Figure 4: Microbial diversity and composition in humanized mice identify specific microbial taxa predicative of PA status and metabolic pathway differences.

a, Mice humanized with high PA, low PA PI-IBS and healthy volunteer microbiota have differences in microbiota composition (n=6 human feces/phenotype, dots represent average). b, Humanized mice intra-group, not inter-group relatedness. Humanized mice microbiota are compositionally and taxonomically different when compared to each other, but similar within its group (Bray-Curtis, PERMANOVA with 999 permutations, p=0.001). c, Alpha diversity across humanized mice. Healthy volunteer and low PA humanized mice have greater species richness compared to high PA humanized mice (n=6 human feces/phenotype, dots represent average, linear regression on observed species **p=0.01,***p=0.002). d, Beta diversity measures in humanized mice. Microbial composition differs between each humanization state (Bray-Curtis, PERMANOVA with 999 permutations, p=0.01). e, Higher level taxonomic evaluation of engrafted microbiota in humanized mice (n=6 human feces/phenotype, dots represent average). f-g, Volcano plot(s) highlighting strain level differences between high PA and healthy volunteer (f) or high and low PA PI-IBS humanized mice (g).
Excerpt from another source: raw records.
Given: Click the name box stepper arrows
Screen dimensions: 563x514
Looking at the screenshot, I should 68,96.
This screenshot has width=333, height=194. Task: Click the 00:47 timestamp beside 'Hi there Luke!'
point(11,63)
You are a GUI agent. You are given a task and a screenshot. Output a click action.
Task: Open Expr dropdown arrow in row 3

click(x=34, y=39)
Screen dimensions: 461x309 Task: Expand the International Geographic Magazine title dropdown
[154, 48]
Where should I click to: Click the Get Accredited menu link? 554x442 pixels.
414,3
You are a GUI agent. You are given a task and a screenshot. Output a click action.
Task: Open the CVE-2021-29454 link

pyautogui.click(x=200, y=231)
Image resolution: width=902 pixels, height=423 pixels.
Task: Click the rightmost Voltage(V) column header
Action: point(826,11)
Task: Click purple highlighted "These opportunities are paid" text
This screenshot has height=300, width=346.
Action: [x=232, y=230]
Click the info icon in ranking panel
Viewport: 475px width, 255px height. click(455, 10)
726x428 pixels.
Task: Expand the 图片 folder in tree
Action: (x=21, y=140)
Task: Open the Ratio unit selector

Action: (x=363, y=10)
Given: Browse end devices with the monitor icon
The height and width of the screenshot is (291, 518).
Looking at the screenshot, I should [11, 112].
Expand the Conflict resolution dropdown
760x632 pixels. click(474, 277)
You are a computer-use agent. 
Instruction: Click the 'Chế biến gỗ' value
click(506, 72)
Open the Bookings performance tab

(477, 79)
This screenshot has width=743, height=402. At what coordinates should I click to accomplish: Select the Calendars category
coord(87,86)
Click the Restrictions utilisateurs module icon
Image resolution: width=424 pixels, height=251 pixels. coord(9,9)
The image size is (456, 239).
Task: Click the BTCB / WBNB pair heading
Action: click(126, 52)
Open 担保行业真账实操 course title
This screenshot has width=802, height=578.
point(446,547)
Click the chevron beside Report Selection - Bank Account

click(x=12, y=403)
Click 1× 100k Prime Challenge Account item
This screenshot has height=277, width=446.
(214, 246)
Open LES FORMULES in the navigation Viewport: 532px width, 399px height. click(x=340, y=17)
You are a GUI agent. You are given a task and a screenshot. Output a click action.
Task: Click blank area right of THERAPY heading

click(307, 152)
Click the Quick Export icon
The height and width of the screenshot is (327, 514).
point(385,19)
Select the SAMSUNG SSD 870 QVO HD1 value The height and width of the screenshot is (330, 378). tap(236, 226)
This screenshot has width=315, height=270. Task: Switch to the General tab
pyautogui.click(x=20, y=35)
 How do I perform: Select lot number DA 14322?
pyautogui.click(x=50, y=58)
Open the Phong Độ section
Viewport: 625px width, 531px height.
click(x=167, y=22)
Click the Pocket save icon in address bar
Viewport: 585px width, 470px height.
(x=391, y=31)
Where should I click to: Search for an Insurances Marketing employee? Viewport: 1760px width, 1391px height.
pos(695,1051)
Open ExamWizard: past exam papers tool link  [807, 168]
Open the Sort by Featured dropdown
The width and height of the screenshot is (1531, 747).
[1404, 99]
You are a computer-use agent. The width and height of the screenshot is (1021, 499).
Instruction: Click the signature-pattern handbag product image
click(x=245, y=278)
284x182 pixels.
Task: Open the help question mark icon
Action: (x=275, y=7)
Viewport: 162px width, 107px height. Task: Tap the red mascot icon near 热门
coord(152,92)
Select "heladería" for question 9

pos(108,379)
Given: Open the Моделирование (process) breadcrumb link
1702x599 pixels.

Red icons indicating differences in abundance (q<0.1) with A. putredinis identified (n=6 human feces/phenotype, dots represent average). h, Prediction model of microbiota for PA status by random forests. The top 10 taxa predictive of PA status in mice assessed using mean decrease in accuracy. i, Predicted KEGG pathway differences between high PA and healthy volunteer humanized mice. Differentially abundant KEGG pathways with q<0.1. Effect size denotes average difference in KEGG functional unit between reference and comparison groups. Boxplots as previously described.